您可能需要额外的摆弄选项得到它来生成所需的输出,见https://www.cog-genomics.org/plink2/data#recode,specfically:

The 'vcf', 'vcf-fid', and 'vcf-iid' modifiers result in production of a 
VCFv4.2 file. 'vcf-fid' and 'vcf-iid' cause family IDs and within-family IDs 
respectively to be used for the sample IDs in the last header row, while 
'vcf' merges both IDs and puts an underscore between them (in this case, a 
warning will be given if an ID already contains an underscore). 
    If the 'bgz' modifier is added, the VCF file is block-gzipped. (Gzipping 
of other --recode output files is not currently supported.) 
    The A2 allele is saved as the reference and normally flagged as not 
based on a real reference genome ('PR' INFO field value).

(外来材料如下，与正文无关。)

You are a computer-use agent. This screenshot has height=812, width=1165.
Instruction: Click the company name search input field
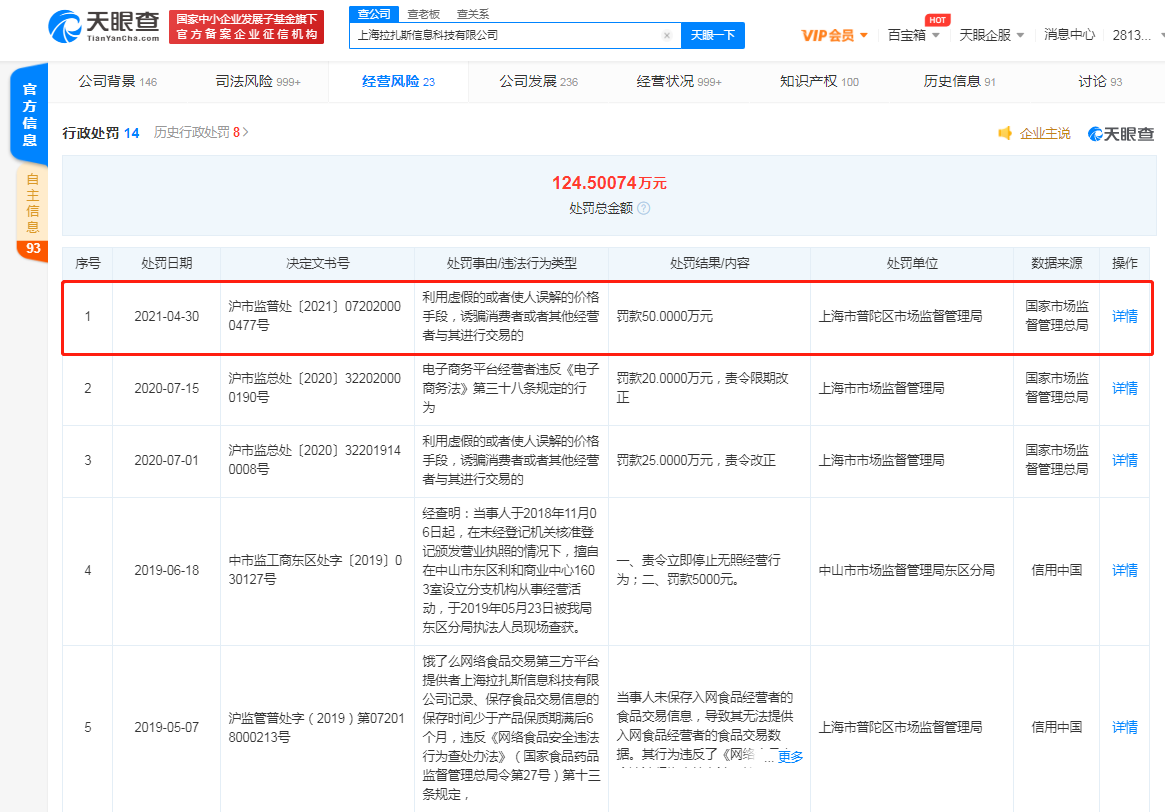505,35
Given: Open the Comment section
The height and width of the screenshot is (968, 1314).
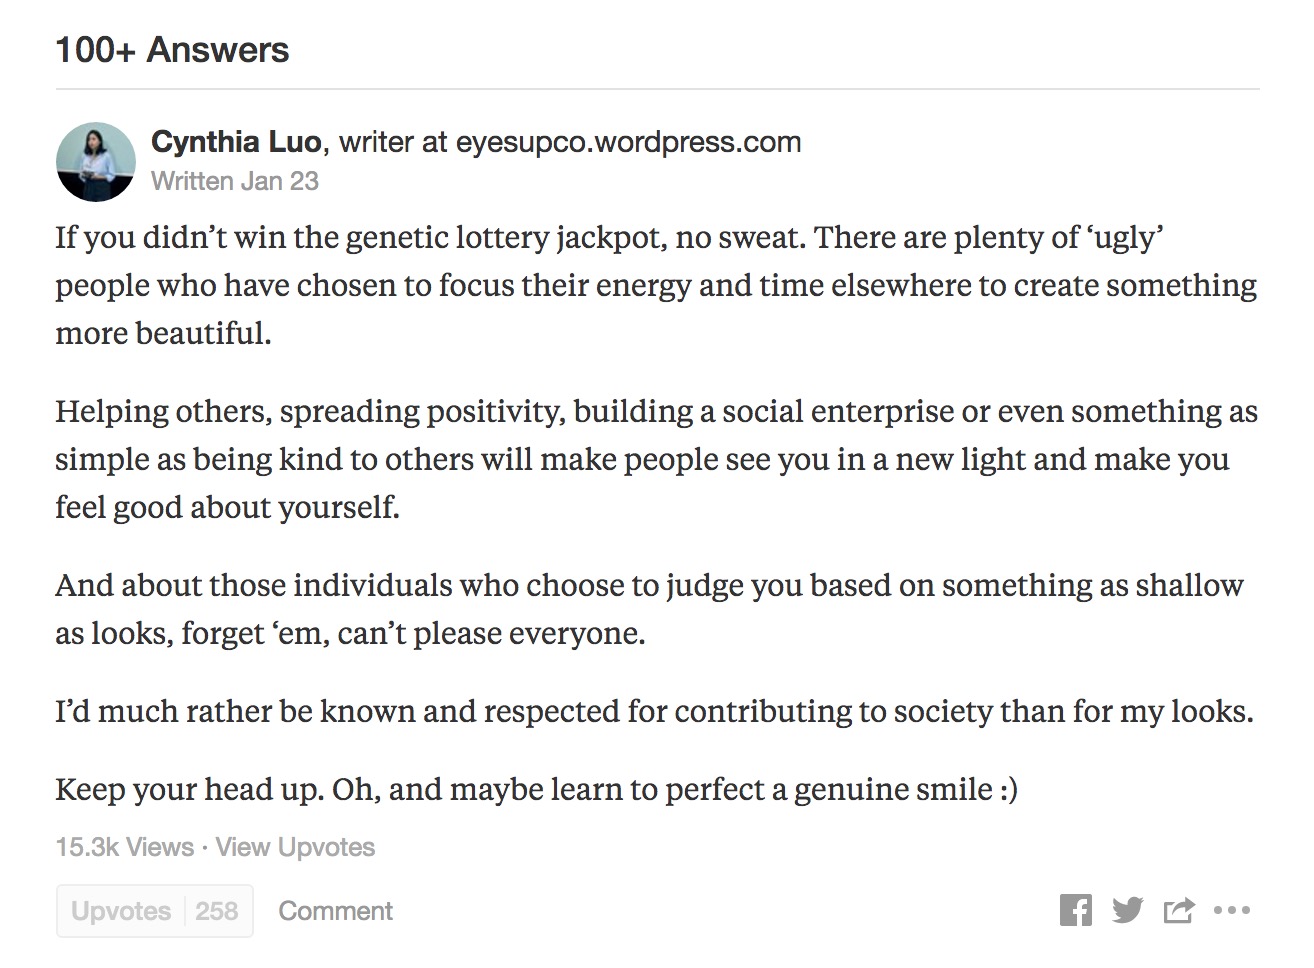Looking at the screenshot, I should click(x=335, y=911).
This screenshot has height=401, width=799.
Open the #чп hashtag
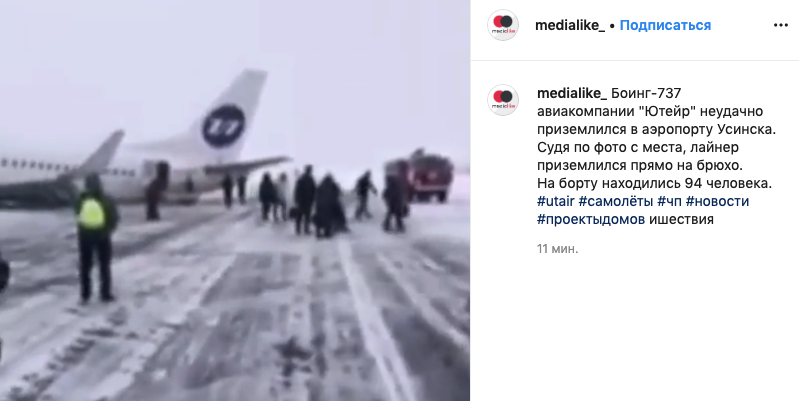(669, 201)
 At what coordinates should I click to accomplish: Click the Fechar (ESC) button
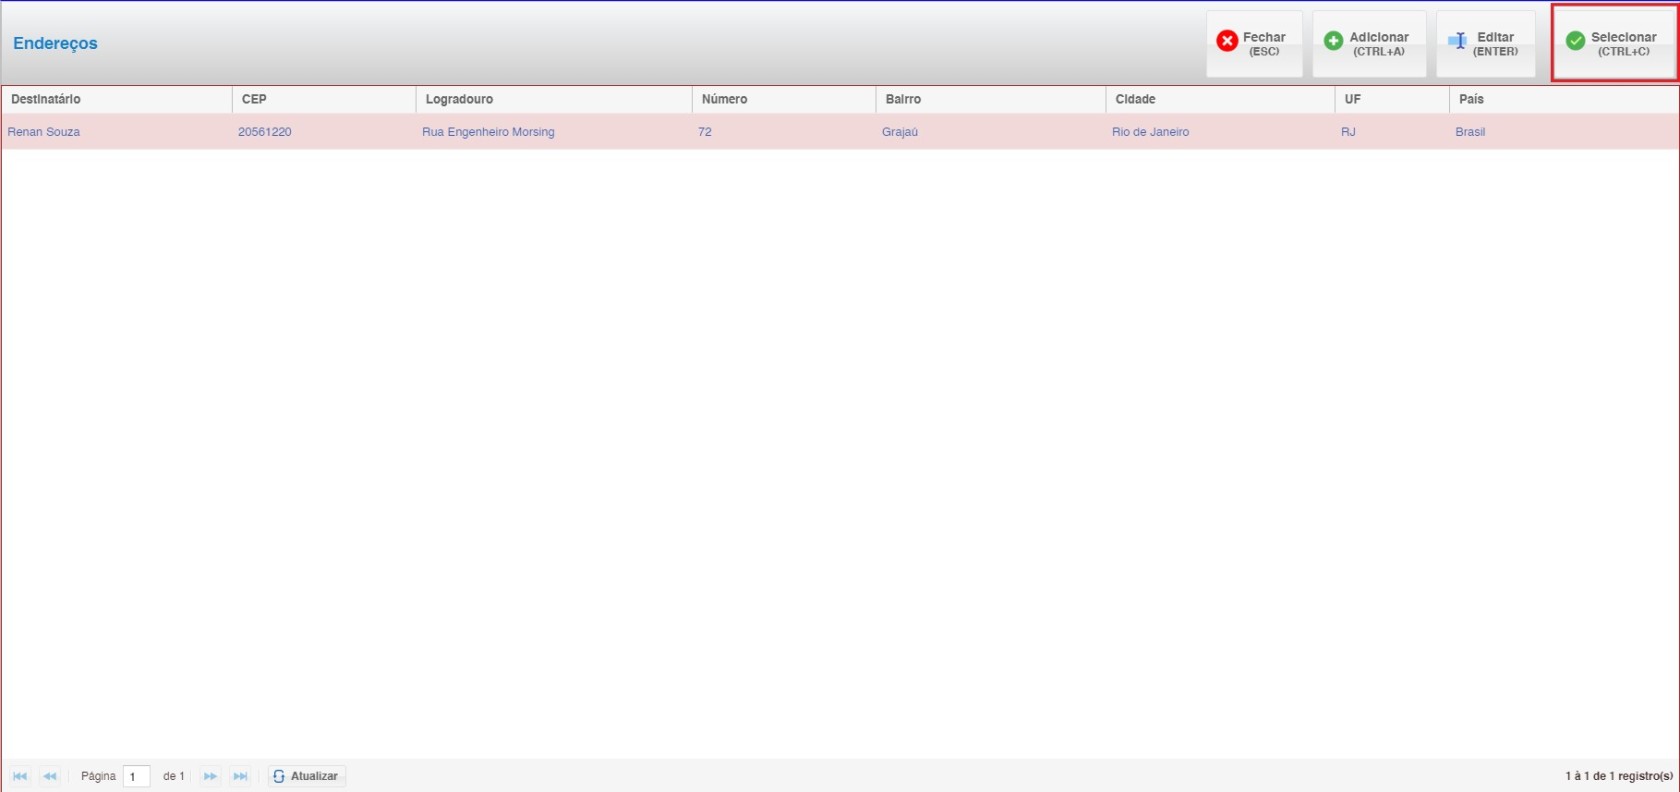(x=1253, y=43)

When it is 
important for reference alleles to be correct, you'll usually also want to 
include --a2-allele and --real-ref-alleles in your command. 
0

EPACTS既需要一个VCF和PED文件作为我输入关联分析。与PLINK documentation中描述的PED文件不同,EPACTS中使用的PED文件不包含基因型数据。它的目的是保存你的表型数据和协变量,并且它需要一个扩展名以被EPACTS识别。

要将R中的数据帧导出为PED文件,您只需指定需要.ped扩展名;您可以使用以下命令:

write.table(df, filename.ped, sep="\t", row.names=F, col.names=T, quote=F) 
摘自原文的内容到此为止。